TRECHO DO DOCUMENTO:
= = = = =

Eu
não vou mentir: tem horas que eu gostaria de ser salva. Assim mesmo, um
príncipe ou um cavaleiro mágico, uma feiticeira ou um santo, alguém para vir em
meu socorro e salvar minha alma, ela que muitas vezes se engana e toma direções
erradas. Até é mais fácil falar dela – minha alma – na terceira pessoa, para
quase não me identificar com ela.
Uma
salvação fácil: acreditar que exista alguém disposto a me tirar de onde me
encontro – numa encruzilhada – e que possa decidir por mim. É esse o maior
fardo, o mais difícil da vida: decidir. Seguir em frente ou virar à esquerda?
Apressar o passo ou parar para descansar? Pegar a descida ou a subida? Sigo
pelas alamedas de sombras frescas ou permaneço ao sol? Eu queria muitas vezes
um mapa para seguir, uma receita pronta, uma solução acabada.
Depois,
relembro que já tive essas coisas todas às mãos. Herdei algumas, negociei
outras, troquei a maior parte. A verdade é que, me identificando com o sujeito
da oração, nunca me deixei passiva para acatar resoluções de outrens. Fui
fazendo combinações mais ou menos ajambradas, costurando aqui e ali, um caminho
com uma direção, chegando em algum lugar inesperado às vezes, às vezes não
chegando em lugar algum.
Ainda
assim, o mais difícil é estar só. Quando se escolhe, como eu escolhi, seguir seu
próprio caminho saindo da estrada principal, pegando vias sem placas, apenas
entendendo a direção, quase não se encontra outras pessoas caminhando junto. E
quando encontra, é por pouco tempo, enquanto não surge nenhuma bifurcação ou
trilha, ou algo incontrolavelmente desejável, interrompendo a caminhada,
fazendo trocar de margem, atravessar uma ponte.

= = = = =

CONJUNTO DE TAREFAS:
A) Por favor, reescreva o texto sobre a escolha de caminhos entre "Apressar o passo" e "uma solução acabada.", inclusive, substituindo "receita" por "fórmula".
B) De acordo com o texto sobre a escolha de caminhos, por que é mais fácil falar da própria alma na terceira pessoa?

MATERIAL RECOLHIDO:
= = = = =

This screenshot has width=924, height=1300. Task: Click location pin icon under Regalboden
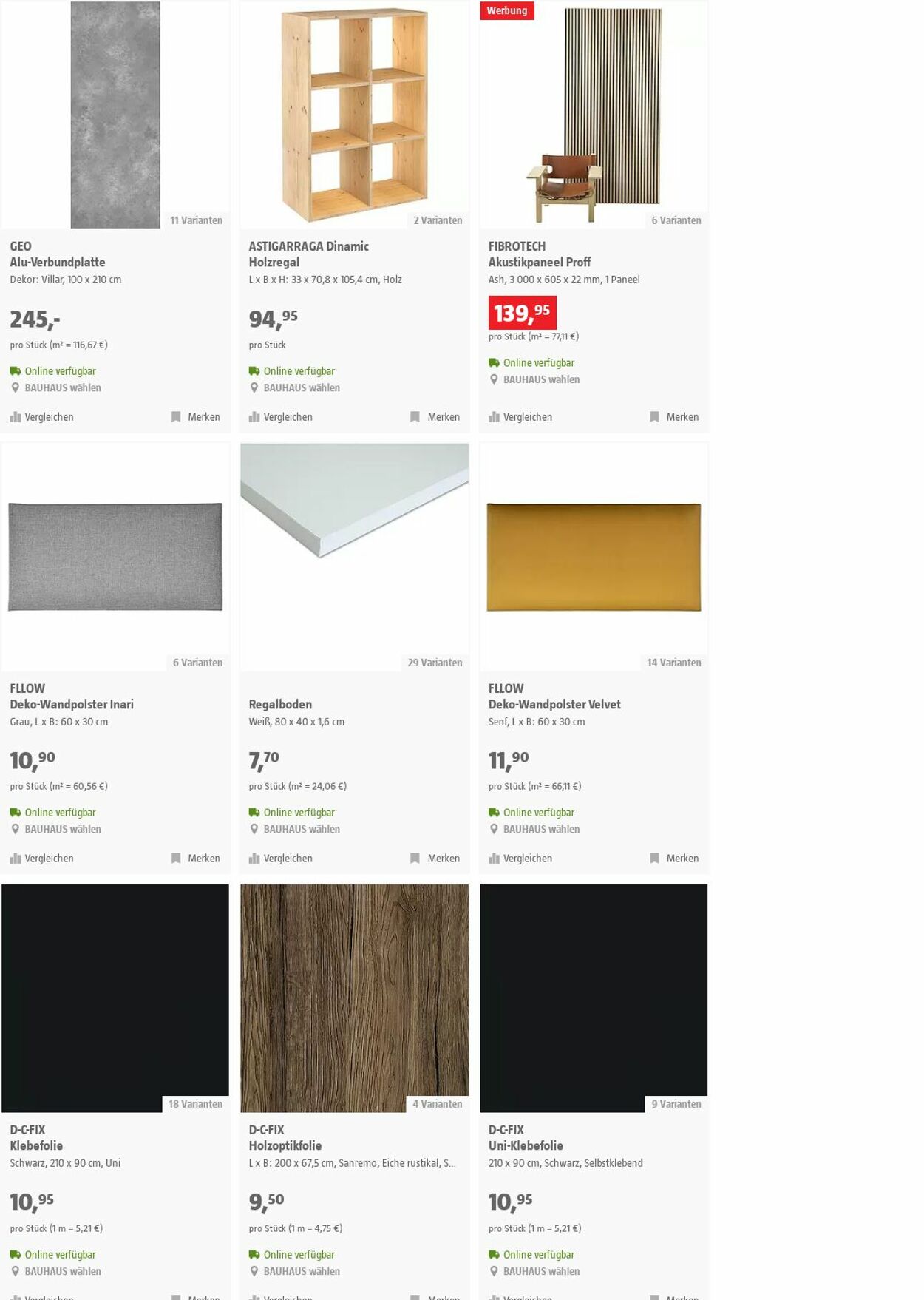point(254,829)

= = = = =

RESPOSTAS EM ORDEM:
A)
Apressar o passo ou parar para descansar? Pegar a descida ou a subida? Sigo
pelas alamedas de sombras frescas ou permaneço ao sol? Eu queria muitas vezes
um mapa para seguir, uma fórmula pronta, uma solução acabada.

B) Porque, falando dela na terceira pessoa, quase não há identificação com ela.